What you should do:
From the line that contains "Select the $5.00 AMEX payment tile" to the final line below, both included, print each line exactly and skip the pictures.

Saved entries:
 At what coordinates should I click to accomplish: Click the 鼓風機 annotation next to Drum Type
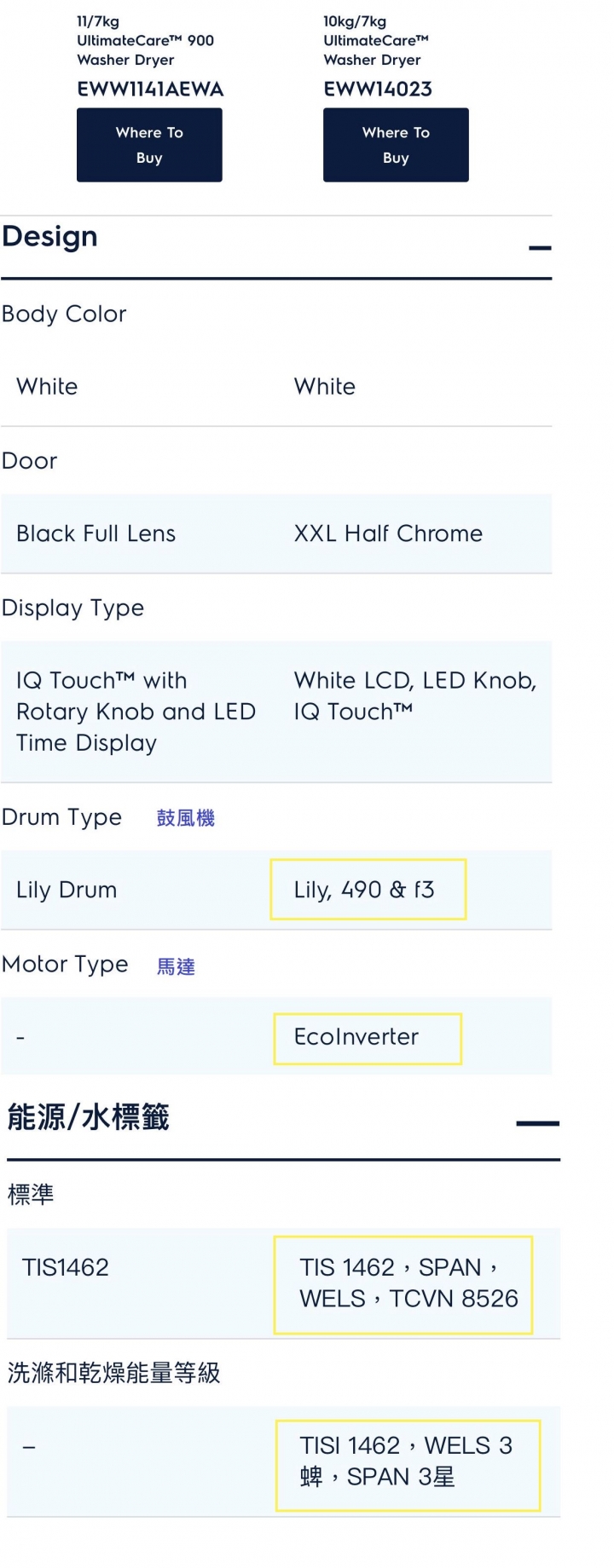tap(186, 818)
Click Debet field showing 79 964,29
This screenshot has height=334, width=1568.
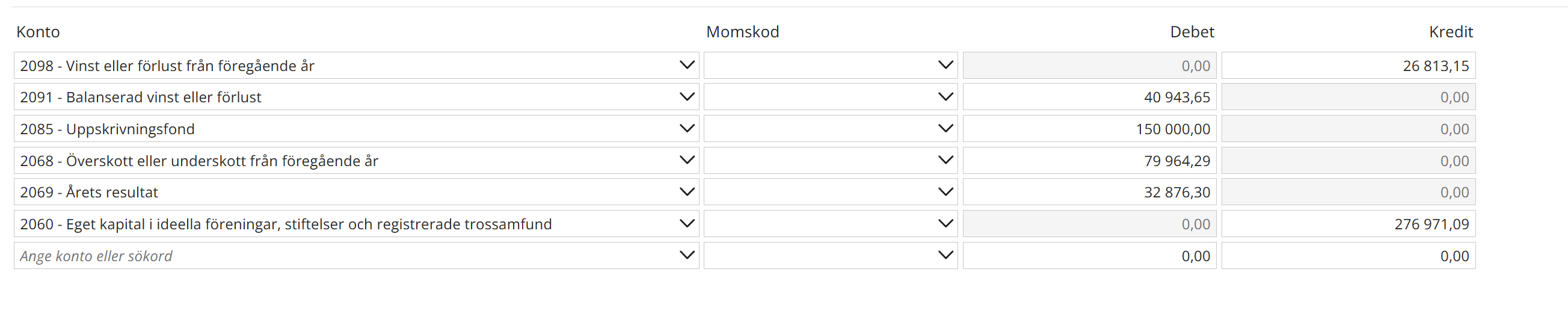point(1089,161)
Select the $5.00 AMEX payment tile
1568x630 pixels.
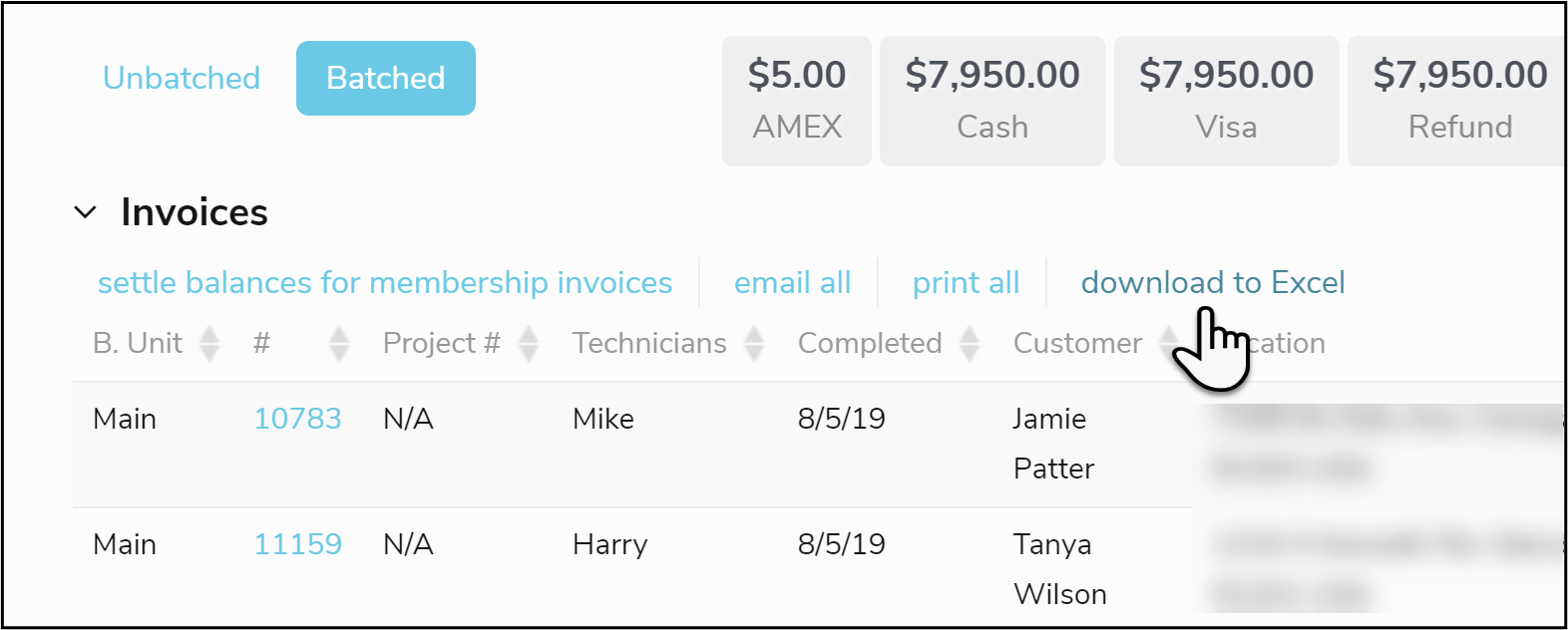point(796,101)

Your response:
Select the $5.00 AMEX payment tile
1568x630 pixels.
point(796,101)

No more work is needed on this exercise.